A amiga percebe que já titubeia, a dor de cotovelo toma conta de todos os seus sentidos. Daí em diante ele toma o pódio e passa a ser o assunto central dela. Não disse, mas era nítido que gostaria ter ido. Seu orgulho e autoestima se inflama. E todos o gestos dele são tomados como se esperassem uma resposta dela. A qual, assegura que não dará! Ainda não admite uma volta, dizendo ser somente uma inquietação por saber que ele é totalmente contra postagens e exibicionismo, e se o faz, no caso, é para incitá-la. A partir daí, ele já é dono da situação, embora ela não tenha se dado conta.
Talvez, ainda não entendesse a dinâmica, ou, quem sabe, estava a espera de um motivo genuíno para admitir a psicopatia e dependência psíquica-químico-emocional daquele ser também doentio. O motivo veio em cheio, como um balde de água gelada nos chavelhos, que não de agora, mas de há muito eriçados.

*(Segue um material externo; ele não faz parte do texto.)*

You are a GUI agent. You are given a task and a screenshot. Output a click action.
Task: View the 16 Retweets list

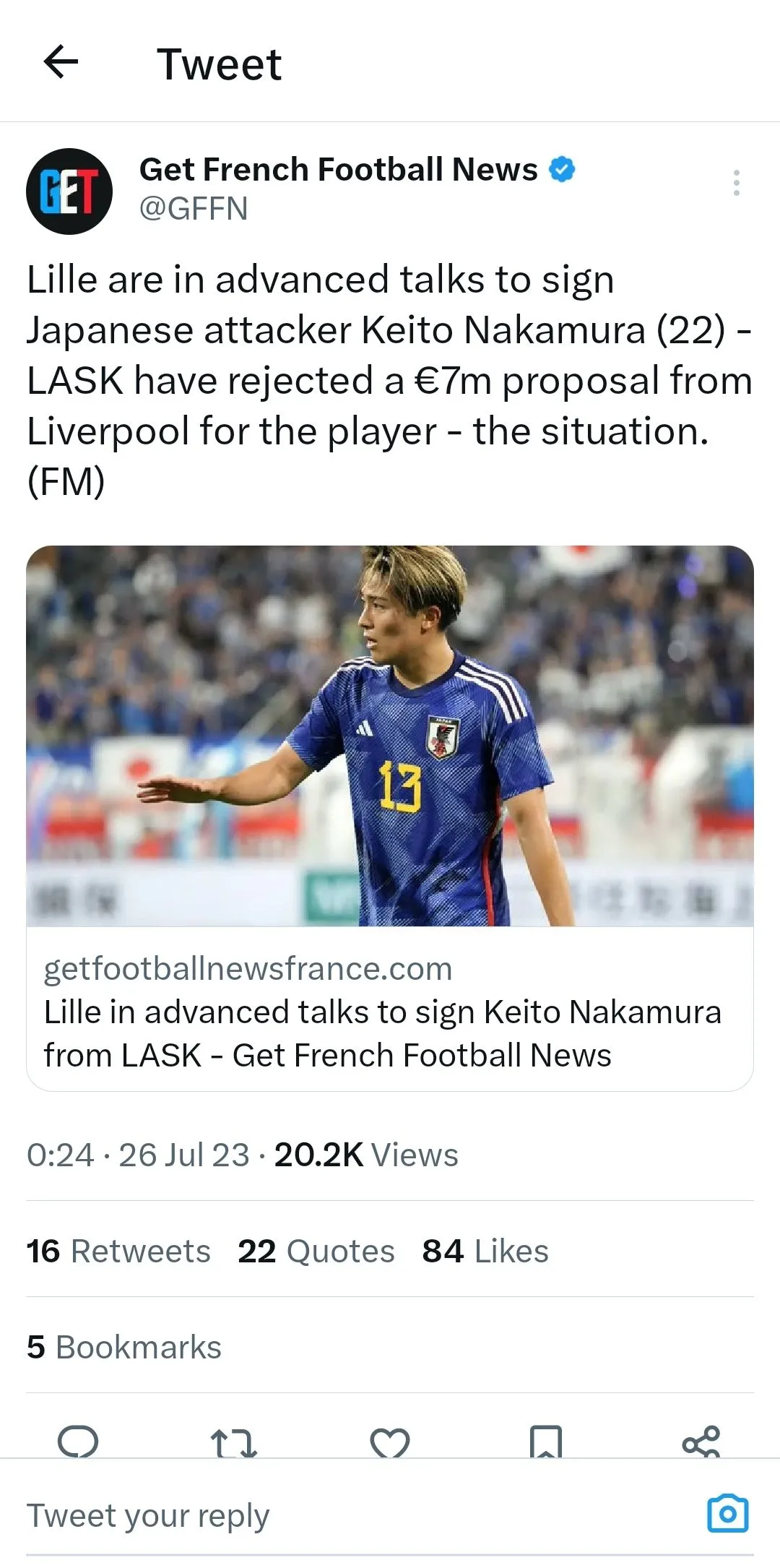click(118, 1251)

E como outrora, fechou-se em sua concha para lamentar sua liberdade... Suas horas tão cheias de si transformam-se num labirinto de ensurdecedor silêncio! Chora, feito bicho a se isolar à beira da morte. Logo, percebe que perdeu o controle da situação, e coloca-se como a abandonada. A ira transforma-se em autopiedade, vira-se contra qualquer um, sobretudo, contra si mesma, menos para ele, que a partir de então, passa a ser lembrado pelos "bons" e falsos momentos que viveram.
Falsos! Já que o luto a que ela se entrega não faz parte dos planos dele, pois o indivíduo já desfila com outra, isso, pouco tempo após findarem a relação, ou antes, quem sabe...
Tal e qual o grande poeta asseverou:
"Nunca amamos ninguém. Amamos, tão-somente, a ideia que fazemos de alguém. É a um conceito nosso - em suma, é a nós mesmos - que amamos. Isso é verdade em toda a escala do amor. No amor sexual buscamos um prazer nosso dado por intermédio de um corpo estranho. No amor diferente do sexual, buscamos um prazer nosso dado por intermédio de uma ideia nossa."